▸ Work order
Repeat every entry word for word, but leave the images out of your copy.

▸ Data to process
──────

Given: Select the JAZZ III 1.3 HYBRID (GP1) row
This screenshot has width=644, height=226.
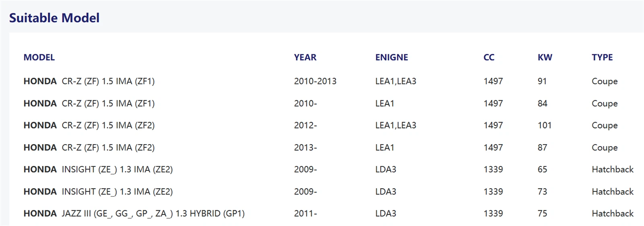Looking at the screenshot, I should (x=326, y=214).

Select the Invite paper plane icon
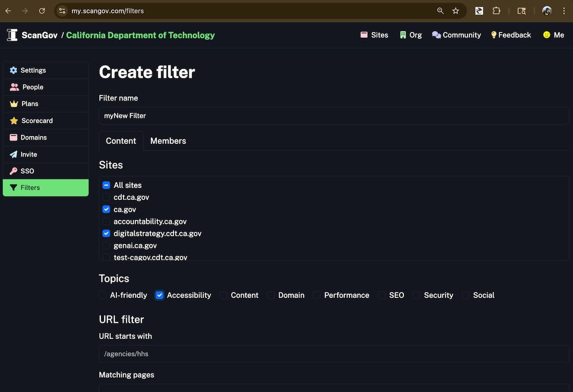[13, 154]
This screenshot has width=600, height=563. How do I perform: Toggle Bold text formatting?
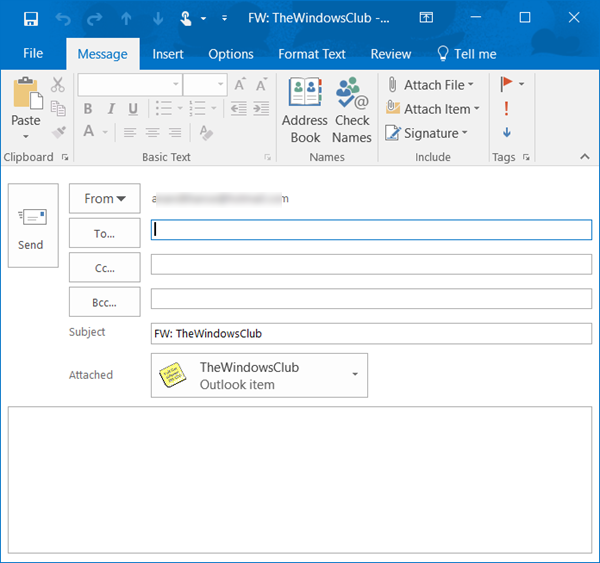[x=88, y=109]
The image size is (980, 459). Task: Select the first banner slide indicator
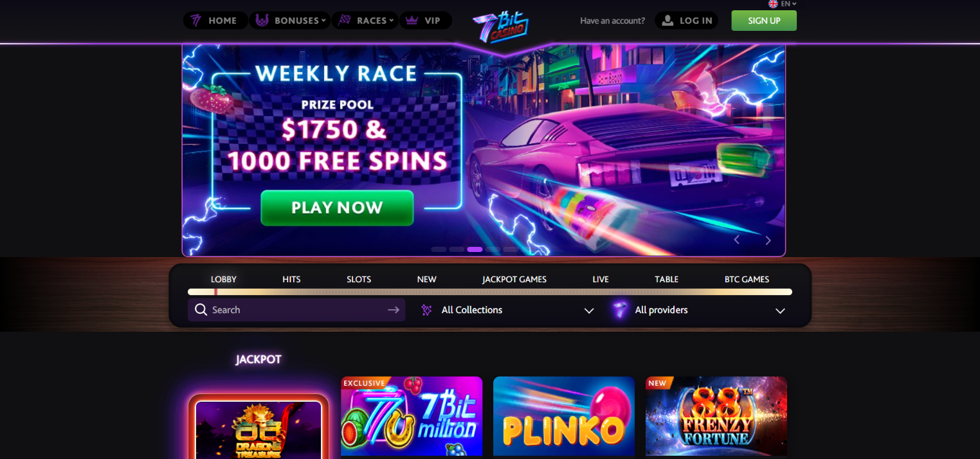(x=439, y=249)
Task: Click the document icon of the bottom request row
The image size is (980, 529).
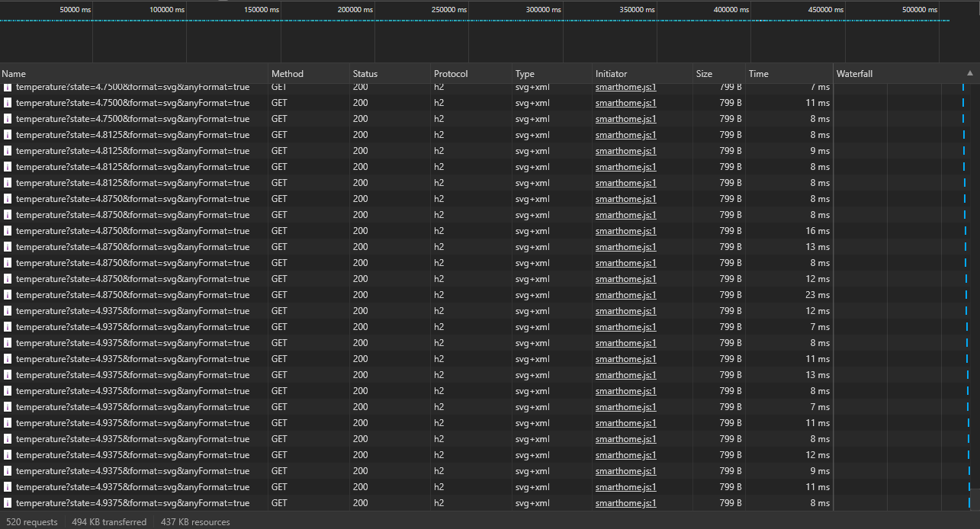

──────

▸ Exercise result
Given: Select the JAZZ III 1.3 HYBRID (GP1) row
This screenshot has width=644, height=226.
Looking at the screenshot, I should (x=326, y=214).

Select the Invite paper plane icon
[13, 154]
This screenshot has width=600, height=563. How do I perform: Toggle Bold text formatting?
[x=88, y=109]
The image size is (980, 459). Task: Select the first banner slide indicator
(x=439, y=249)
Task: Click the document icon of the bottom request row
The image size is (980, 529).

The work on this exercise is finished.